▶ **THE PROBLEM**: Exactly as they stand, set down all of the records again.
┌─ DATA LISTING
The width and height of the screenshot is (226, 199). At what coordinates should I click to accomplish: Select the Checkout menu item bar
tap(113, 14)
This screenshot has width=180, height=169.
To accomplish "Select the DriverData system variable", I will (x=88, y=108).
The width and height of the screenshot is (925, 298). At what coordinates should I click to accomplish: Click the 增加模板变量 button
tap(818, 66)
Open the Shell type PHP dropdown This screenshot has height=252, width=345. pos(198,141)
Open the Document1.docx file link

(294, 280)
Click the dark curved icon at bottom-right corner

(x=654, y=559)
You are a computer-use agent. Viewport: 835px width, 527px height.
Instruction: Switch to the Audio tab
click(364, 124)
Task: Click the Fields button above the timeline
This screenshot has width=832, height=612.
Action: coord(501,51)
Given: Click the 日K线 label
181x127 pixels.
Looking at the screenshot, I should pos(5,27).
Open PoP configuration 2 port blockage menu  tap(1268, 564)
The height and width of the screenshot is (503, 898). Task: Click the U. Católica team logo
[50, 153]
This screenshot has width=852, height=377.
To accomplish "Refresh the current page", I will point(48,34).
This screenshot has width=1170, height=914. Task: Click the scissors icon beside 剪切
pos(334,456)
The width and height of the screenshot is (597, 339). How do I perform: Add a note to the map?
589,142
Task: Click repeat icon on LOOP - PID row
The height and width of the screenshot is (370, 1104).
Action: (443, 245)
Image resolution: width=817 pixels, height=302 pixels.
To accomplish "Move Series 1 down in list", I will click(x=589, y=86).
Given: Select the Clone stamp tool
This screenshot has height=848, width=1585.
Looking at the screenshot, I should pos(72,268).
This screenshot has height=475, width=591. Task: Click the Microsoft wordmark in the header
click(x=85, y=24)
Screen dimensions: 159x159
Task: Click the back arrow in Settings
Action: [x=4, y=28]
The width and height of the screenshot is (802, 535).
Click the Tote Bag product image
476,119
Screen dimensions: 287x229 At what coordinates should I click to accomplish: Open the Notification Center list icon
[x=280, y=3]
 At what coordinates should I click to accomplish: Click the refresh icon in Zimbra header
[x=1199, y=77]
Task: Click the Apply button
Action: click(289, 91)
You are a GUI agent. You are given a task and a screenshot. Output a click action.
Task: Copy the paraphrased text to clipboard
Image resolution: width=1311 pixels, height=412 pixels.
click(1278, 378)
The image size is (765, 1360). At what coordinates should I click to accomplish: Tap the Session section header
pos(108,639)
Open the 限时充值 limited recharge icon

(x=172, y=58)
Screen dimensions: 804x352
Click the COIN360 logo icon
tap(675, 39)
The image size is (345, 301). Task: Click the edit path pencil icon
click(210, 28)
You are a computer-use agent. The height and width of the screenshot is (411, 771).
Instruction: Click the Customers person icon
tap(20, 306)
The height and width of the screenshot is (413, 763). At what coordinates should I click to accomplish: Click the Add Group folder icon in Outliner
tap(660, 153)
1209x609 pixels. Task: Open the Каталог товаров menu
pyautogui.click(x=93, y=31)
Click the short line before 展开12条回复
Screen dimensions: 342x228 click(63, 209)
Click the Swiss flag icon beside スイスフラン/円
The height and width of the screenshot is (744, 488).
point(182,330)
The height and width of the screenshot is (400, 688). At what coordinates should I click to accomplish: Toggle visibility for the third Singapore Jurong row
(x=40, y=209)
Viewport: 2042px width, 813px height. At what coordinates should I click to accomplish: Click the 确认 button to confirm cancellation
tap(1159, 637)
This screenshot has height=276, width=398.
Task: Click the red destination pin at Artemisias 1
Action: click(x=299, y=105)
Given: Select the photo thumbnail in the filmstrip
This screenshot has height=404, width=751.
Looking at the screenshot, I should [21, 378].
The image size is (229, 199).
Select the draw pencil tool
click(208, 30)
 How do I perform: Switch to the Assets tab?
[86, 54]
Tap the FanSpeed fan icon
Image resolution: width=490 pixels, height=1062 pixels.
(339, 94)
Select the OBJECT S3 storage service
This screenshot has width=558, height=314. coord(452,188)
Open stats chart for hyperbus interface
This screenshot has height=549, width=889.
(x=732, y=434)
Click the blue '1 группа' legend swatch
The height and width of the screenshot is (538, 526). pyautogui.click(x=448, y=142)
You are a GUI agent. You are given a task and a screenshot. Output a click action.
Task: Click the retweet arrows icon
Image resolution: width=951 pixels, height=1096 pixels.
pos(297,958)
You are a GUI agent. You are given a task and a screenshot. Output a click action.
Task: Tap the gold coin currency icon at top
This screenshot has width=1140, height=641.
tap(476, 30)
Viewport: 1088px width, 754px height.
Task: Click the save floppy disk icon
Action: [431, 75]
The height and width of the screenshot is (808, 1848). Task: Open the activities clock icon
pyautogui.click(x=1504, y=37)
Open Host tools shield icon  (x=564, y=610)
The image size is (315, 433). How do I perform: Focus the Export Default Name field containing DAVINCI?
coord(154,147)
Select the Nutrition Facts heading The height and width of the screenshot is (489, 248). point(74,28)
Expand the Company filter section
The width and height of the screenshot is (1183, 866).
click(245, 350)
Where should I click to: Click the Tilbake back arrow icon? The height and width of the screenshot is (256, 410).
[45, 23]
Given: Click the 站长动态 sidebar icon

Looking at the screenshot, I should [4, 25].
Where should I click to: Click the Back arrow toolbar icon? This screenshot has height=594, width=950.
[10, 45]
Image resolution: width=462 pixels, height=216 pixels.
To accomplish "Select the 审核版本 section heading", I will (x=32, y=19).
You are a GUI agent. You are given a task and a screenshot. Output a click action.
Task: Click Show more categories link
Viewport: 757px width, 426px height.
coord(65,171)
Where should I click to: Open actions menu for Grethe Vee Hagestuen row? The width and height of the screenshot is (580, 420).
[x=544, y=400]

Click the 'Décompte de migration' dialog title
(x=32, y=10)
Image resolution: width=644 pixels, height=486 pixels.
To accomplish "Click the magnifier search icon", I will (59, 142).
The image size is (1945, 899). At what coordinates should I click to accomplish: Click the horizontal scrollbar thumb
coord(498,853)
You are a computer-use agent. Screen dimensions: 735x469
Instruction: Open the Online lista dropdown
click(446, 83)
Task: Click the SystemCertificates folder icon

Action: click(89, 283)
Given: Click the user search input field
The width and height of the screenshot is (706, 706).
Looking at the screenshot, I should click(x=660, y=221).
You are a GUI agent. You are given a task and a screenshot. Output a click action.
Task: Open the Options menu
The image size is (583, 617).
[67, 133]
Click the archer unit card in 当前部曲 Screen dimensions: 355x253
└─
▶ **WRITTEN RESPONSE**:
The width and height of the screenshot is (226, 199). At what coordinates should I click to accomplish: Select the Checkout menu item bar
tap(113, 14)
This screenshot has width=180, height=169.
To accomplish "Select the DriverData system variable", I will (x=88, y=108).
The width and height of the screenshot is (925, 298). At what coordinates should I click to accomplish: Click the 增加模板变量 button
tap(818, 66)
Open the Shell type PHP dropdown This screenshot has height=252, width=345. pos(198,141)
Open the Document1.docx file link

(294, 280)
Click the dark curved icon at bottom-right corner

(x=654, y=559)
You are a computer-use agent. Viewport: 835px width, 527px height.
Instruction: Switch to the Audio tab
click(364, 124)
Task: Click the Fields button above the timeline
This screenshot has width=832, height=612.
Action: coord(501,51)
Given: Click the 日K线 label
181x127 pixels.
Looking at the screenshot, I should pos(5,27).
Open PoP configuration 2 port blockage menu  tap(1268, 564)
The height and width of the screenshot is (503, 898). Task: Click the U. Católica team logo
[50, 153]
This screenshot has width=852, height=377.
To accomplish "Refresh the current page", I will point(48,34).
This screenshot has width=1170, height=914. Task: Click the scissors icon beside 剪切
pos(334,456)
The width and height of the screenshot is (597, 339). How do I perform: Add a note to the map?
589,142
Task: Click repeat icon on LOOP - PID row
The height and width of the screenshot is (370, 1104).
Action: (443, 245)
Image resolution: width=817 pixels, height=302 pixels.
To accomplish "Move Series 1 down in list", I will click(x=589, y=86).
Given: Select the Clone stamp tool
This screenshot has height=848, width=1585.
Looking at the screenshot, I should pos(72,268).
This screenshot has height=475, width=591. Task: Click the Microsoft wordmark in the header
click(x=85, y=24)
Screen dimensions: 159x159
Task: Click the back arrow in Settings
Action: [x=4, y=28]
The width and height of the screenshot is (802, 535).
Click the Tote Bag product image
476,119
Screen dimensions: 287x229 At what coordinates should I click to accomplish: Open the Notification Center list icon
[x=280, y=3]
 At what coordinates should I click to accomplish: Click the refresh icon in Zimbra header
[x=1199, y=77]
Task: Click the Apply button
Action: click(289, 91)
You are a GUI agent. You are given a task and a screenshot. Output a click action.
Task: Copy the paraphrased text to clipboard
Image resolution: width=1311 pixels, height=412 pixels.
click(1278, 378)
The image size is (765, 1360). At what coordinates should I click to accomplish: Tap the Session section header
pos(108,639)
Open the 限时充值 limited recharge icon

(x=172, y=58)
Screen dimensions: 804x352
Click the COIN360 logo icon
tap(675, 39)
The image size is (345, 301). Task: Click the edit path pencil icon
click(210, 28)
You are a computer-use agent. The height and width of the screenshot is (411, 771).
Instruction: Click the Customers person icon
tap(20, 306)
The height and width of the screenshot is (413, 763). At what coordinates should I click to accomplish: Click the Add Group folder icon in Outliner
tap(660, 153)
1209x609 pixels. Task: Open the Каталог товаров menu
pyautogui.click(x=93, y=31)
Click the short line before 展开12条回复
Screen dimensions: 342x228 click(63, 209)
Click the Swiss flag icon beside スイスフラン/円
The height and width of the screenshot is (744, 488).
point(182,330)
The height and width of the screenshot is (400, 688). At what coordinates should I click to accomplish: Toggle visibility for the third Singapore Jurong row
(x=40, y=209)
Viewport: 2042px width, 813px height. At what coordinates should I click to accomplish: Click the 确认 button to confirm cancellation
tap(1159, 637)
This screenshot has height=276, width=398.
Task: Click the red destination pin at Artemisias 1
Action: click(x=299, y=105)
Given: Select the photo thumbnail in the filmstrip
This screenshot has height=404, width=751.
Looking at the screenshot, I should [21, 378].
The image size is (229, 199).
Select the draw pencil tool
click(208, 30)
 How do I perform: Switch to the Assets tab?
[86, 54]
Tap the FanSpeed fan icon
Image resolution: width=490 pixels, height=1062 pixels.
(339, 94)
Select the OBJECT S3 storage service
This screenshot has width=558, height=314. coord(452,188)
Open stats chart for hyperbus interface
This screenshot has height=549, width=889.
(x=732, y=434)
Click the blue '1 группа' legend swatch
The height and width of the screenshot is (538, 526). pyautogui.click(x=448, y=142)
You are a GUI agent. You are given a task and a screenshot. Output a click action.
Task: Click the retweet arrows icon
Image resolution: width=951 pixels, height=1096 pixels.
pos(297,958)
You are a GUI agent. You are given a task and a screenshot. Output a click action.
Task: Tap the gold coin currency icon at top
This screenshot has width=1140, height=641.
tap(476, 30)
Viewport: 1088px width, 754px height.
Task: Click the save floppy disk icon
Action: [431, 75]
The height and width of the screenshot is (808, 1848). Task: Open the activities clock icon
pyautogui.click(x=1504, y=37)
Open Host tools shield icon  (x=564, y=610)
The image size is (315, 433). How do I perform: Focus the Export Default Name field containing DAVINCI?
coord(154,147)
Select the Nutrition Facts heading The height and width of the screenshot is (489, 248). point(74,28)
Expand the Company filter section
The width and height of the screenshot is (1183, 866).
click(245, 350)
Where should I click to: Click the Tilbake back arrow icon? The height and width of the screenshot is (256, 410).
[45, 23]
Given: Click the 站长动态 sidebar icon

Looking at the screenshot, I should [4, 25].
Where should I click to: Click the Back arrow toolbar icon? This screenshot has height=594, width=950.
[10, 45]
Image resolution: width=462 pixels, height=216 pixels.
To accomplish "Select the 审核版本 section heading", I will (x=32, y=19).
You are a GUI agent. You are given a task and a screenshot. Output a click action.
Task: Click Show more categories link
Viewport: 757px width, 426px height.
coord(65,171)
Where should I click to: Open actions menu for Grethe Vee Hagestuen row? The width and height of the screenshot is (580, 420).
[x=544, y=400]

Click the 'Décompte de migration' dialog title
(x=32, y=10)
Image resolution: width=644 pixels, height=486 pixels.
To accomplish "Click the magnifier search icon", I will (59, 142).
The image size is (1945, 899). At what coordinates should I click to accomplish: Click the horizontal scrollbar thumb
coord(498,853)
You are a computer-use agent. Screen dimensions: 735x469
Instruction: Open the Online lista dropdown
click(446, 83)
Task: Click the SystemCertificates folder icon

Action: click(89, 283)
Given: Click the user search input field
The width and height of the screenshot is (706, 706).
Looking at the screenshot, I should click(x=660, y=221).
You are a GUI agent. You are given a task and a screenshot. Output a click action.
Task: Open the Options menu
The image size is (583, 617).
[67, 133]
Click the archer unit card in 当前部曲 Screen dimensions: 355x253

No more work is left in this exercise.